Thursday, July 30, 2015

Everything Is About To Be Amazing

I think a lot of us occasionally allow our happiness to hinge on an accomplishment, event, material possession, or relationship. If I get married I'll be happy. When I'm 10 pounds lighter I'll be happy. When my squat weight is 10 pounds heavier I'll be happy. When I get a raise I'll be happy. If I have a kid I'll be happy. If I could just have that black Vinyasa Scarf from Lululemon, then I will really be happy (this one's personal and it's a toss-up, that thing really does fill me with joy.)

Now, I know this is not true and that happiness comes from within because that is what people like Oprah Winfrey and Elizabeth Gilbert and Danielle LaPorte tell us on social media. But I'm starting to question them, because I'm pretty sure that today's breathlessly-anticipated grand opening of the Boston Public Market will literally change my entire life. I will finally find true and complete happiness simply because I will be the kind of person who shops at a public market. Everything will become amazing. 

I'll immediately lose my horrible junk food habit. People who shop at public markets don't eat Cool Ranch Doritos purchased at the store in their office building lobby. I'll have fresh flowers on my kitchen table at all times. I'll have an heirloom tomato sprinkled with sea salt for dinner after I make eye contact with the person who grew it while I pay cash for it because I'll become responsible and actually go to the ATM. The lighting in my apartment when I eat that tomato will be perfect. I'll always be prepared for guests with something unique and locally grown and when they ask me where it's from I'll casually tell them the life story of the person or animal responsible for it. I'll never be late for work again. I'll have a beeswax candle in a mason jar because it's less toxic than the Glade apple cinnamon candle I've been forced to put up with for years. My hair will be shinier. I'll wear a real, clean outfit to go grocery shopping at the market over the weekend. I'll wear a real, clean outfit everyday. I'll actually go grocery shopping. I'll smile at tourists when they walk slowly and aimlessly down my street and ask them if they need directions and welcome them to the neighborhood because I'm super calm and happy from taking the yoga classes offered by the market. I'll absolutely drink 8 glasses of water a day and get 8 hours of sleep a night. I will never be drunk again because the wine and beer and cider purchased at the market wouldn't do that to me. I'll feel fine about the $22 cheese I buy weekly because it's high-quality so I'll need to eat less of it and it will last WAY longer. Yes. I'll be a person who has a small wedge of cheese and that's enough. I'm satisfied. I swear. I don't need the whole wheel. The girls who make the gluten free fresh pasta available at the market will be my Facebook friends. We'll drink tea in the fall at some point.  I'll make big green salads in big beautiful wooden bowls. I should buy some salad servers. Handmade ones. On Etsy. 
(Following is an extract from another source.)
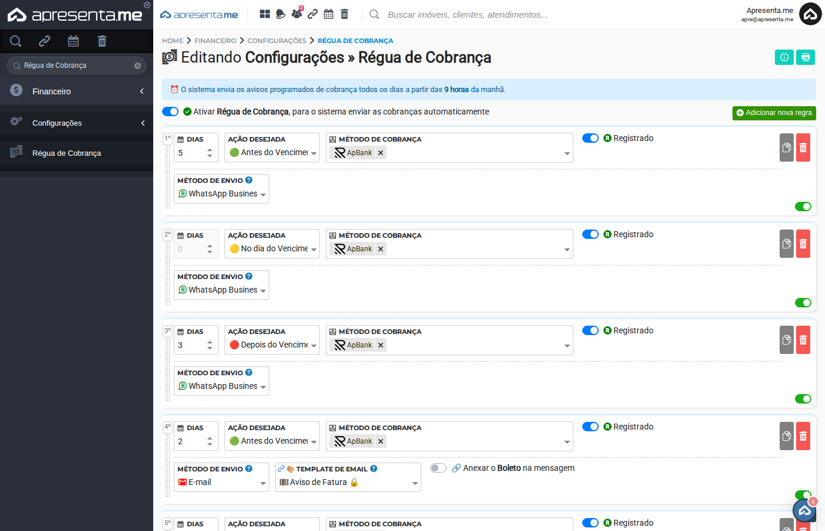Toggle off Ativar Régua de Cobrança switch
Viewport: 825px width, 531px height.
tap(170, 111)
Okay, I'll stop. In all seriousness I think this is an enormously exciting addition to my city. I love where I live. I love the people who live here and who make and grow beautiful and delicious things. I am so excited to now be able to experience them under one roof all year long and to support their businesses. Here is a list of the vendors if you care. Everyone come shop. But not all at once I'll get annoyed if it gets too crowded. Wait. No. Scratch that. People who shop at public markets don't get annoyed. 

Wednesday, July 1, 2015

This Is Not A Dress Rehearsal

I  keep waiting and waiting and waiting to write my first post on this THIRD iteration of Runaway Shopgirl. Waiting to find someone to help me with template design and jazz things up a bit, waiting to think of a significant topic for my first post that would set the tone, waiting for it to occur to me what I want that tone to even be. I have seven draft posts started and left to rot in my queue. The oldest is from over a year ago. It was about Mayor Menino. It was pretty good. But none of them have been right. So I've just left it blank.

I realized today that I approach a lot of things this way. I wait until things are just slightly better than their present state to actually do anything. And a lot of the time that leaves me very stunted.

I'm not going to take that yoga class I really like because my yoga pants are old and I won't feel fantastic enough. My feet also look terrible and if any of those perfect yoga swans so much as glances down at them I'll disintegrate into shame tears. Staying home.

I'm not buying a food processor even though I need one to make half the things I like to eat because I live alone and I'm not married. Only married people who have registered to receive a food processor as a gift should have one. (Really, Ann?)

I'm not going to actually decorate my apartment or hang anything on the walls because this just isn't ideal. I don't REALLY live here. I'll just store my belongings here with no semblance of order until my real, beautiful, perfect apartment falls into my lap. THEN I'll actually settle in and make it a home.

My grandmother had this big yellow button in her kitchen for a little while when I was a kid that said, "Enjoy your life. This is not a dress rehearsal." That button was not wrong. This is it. This is my life. This is my apartment. This is my marital status. These are my yoga pants. Those are my feet. And this is my first blog post on my third try at having a blog.